ActionAid's own accountants show that of the £116.4m it raised in 2003, the most recent figure available, £36.5m (31.4 per cent) was spent on administration, fundraising and support costs.

A separate report showed that money given to sub-Saharan Africa by Britain last year was outweighed by all the funds coming into the UK from that region. Christian Aid said in the 12 months since Gleneagles, the UK economy had gained more than £11bn.

How the aid money is wasted

The wrecks of well-meaning aid projects are scattered across the African landscape, a reminder thatthe foreigners' money does not always help.

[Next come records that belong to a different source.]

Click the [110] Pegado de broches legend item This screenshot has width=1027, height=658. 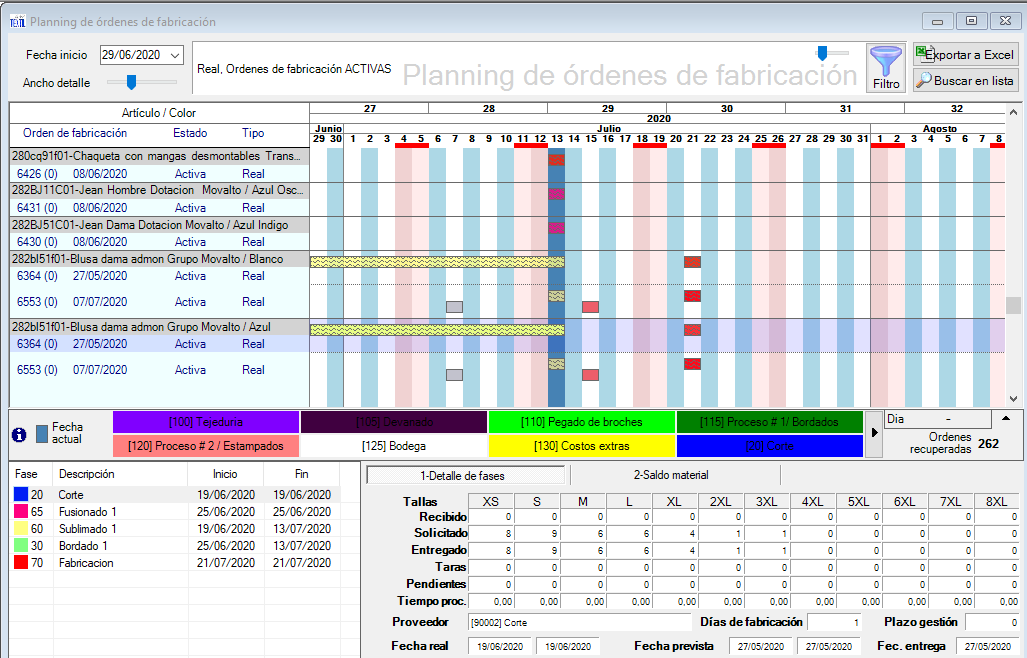coord(580,422)
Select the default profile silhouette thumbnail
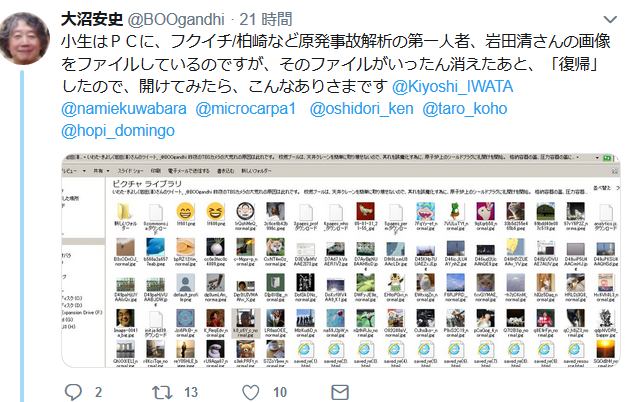Image resolution: width=625 pixels, height=402 pixels. tap(185, 282)
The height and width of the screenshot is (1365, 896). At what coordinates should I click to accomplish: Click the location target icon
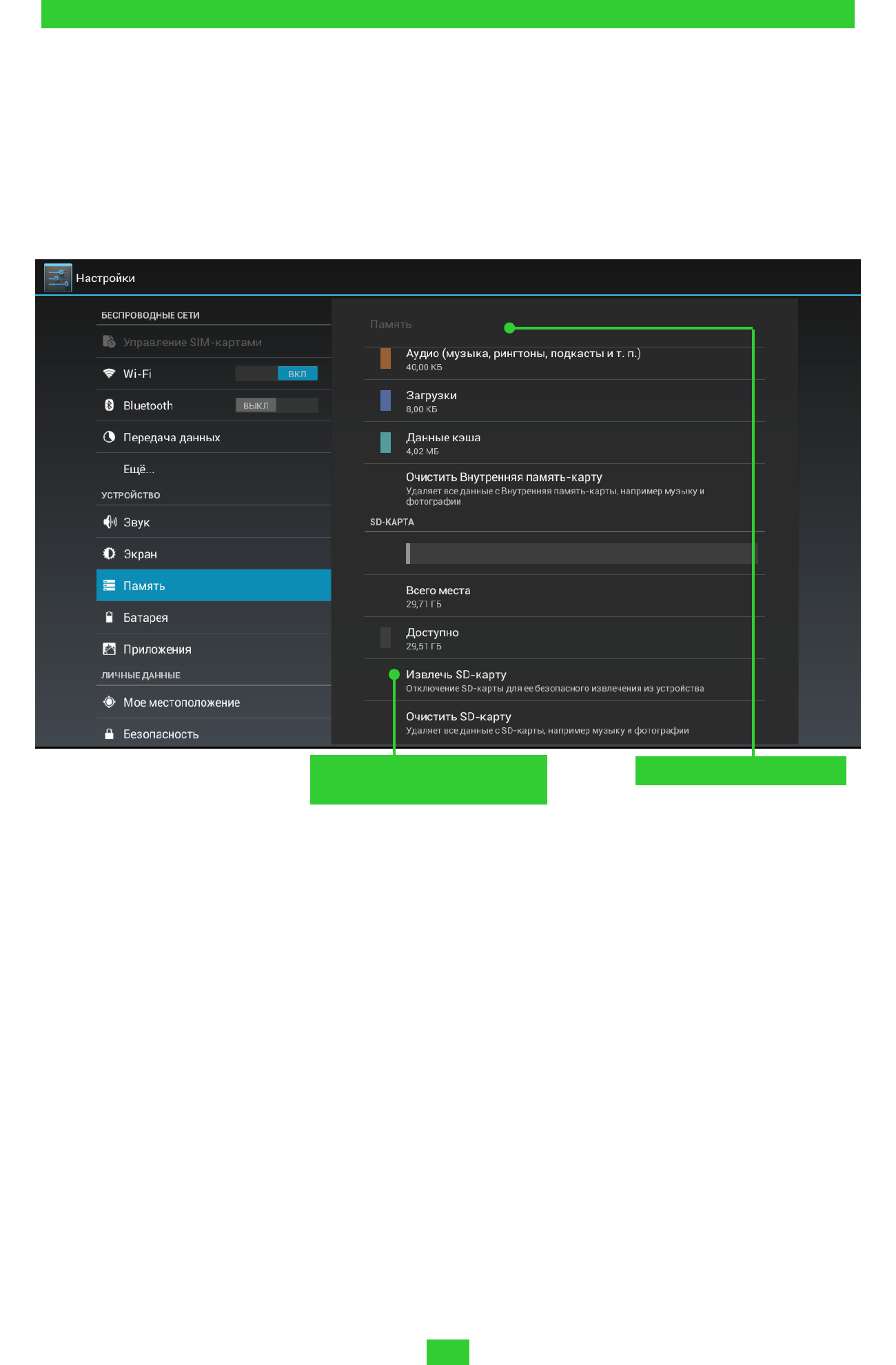click(109, 702)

In Nairobi, a set of high-rise buildings sit on the edge of Kibera, Africa's biggest slum. With crumbling plasterwork, broken roofs and no windows, the buildings blight an already ugly street. A German charity put them there in an attempt to solve Kibera's housing shortage; the European well-wishers hoped the slum dwellers could move into these purpose-built blocks. But even though the flats were warm, the lifts didn't work and the local authorities never provided electricity and water.

Within a few months, the slum dwellers decided that living in a shack was better than traipsing up to a sixth-floor flat in pitch darkness. The blocks were abandoned.

A few hundred miles north, on the shores of Lake Turkana, the Norwegian Development Agency built a fish-freezing plant in 1981 and then persuaded 20,000 nomadic cattle herders to give up their livestock and become fishermen. Many reluctantly did, just before a drought killed off most of the fish in 1984. Any basic study of Lake Turkana's water levels would have shown that the lake dries up every few decades.

And even if the aid projects are properly thought out by the donors, the governments that receive them often do not have the will or ability to administer it properly.

In 1980, the World Bank lent the Tanzanian government £22m to open a shoe factory. It did not produce a single shoe but stayed open for 10 years, costing £277,000 a year to maintain. Finally, its managers admitted they could not find suitable shoe leather in Tanzania, and closed it.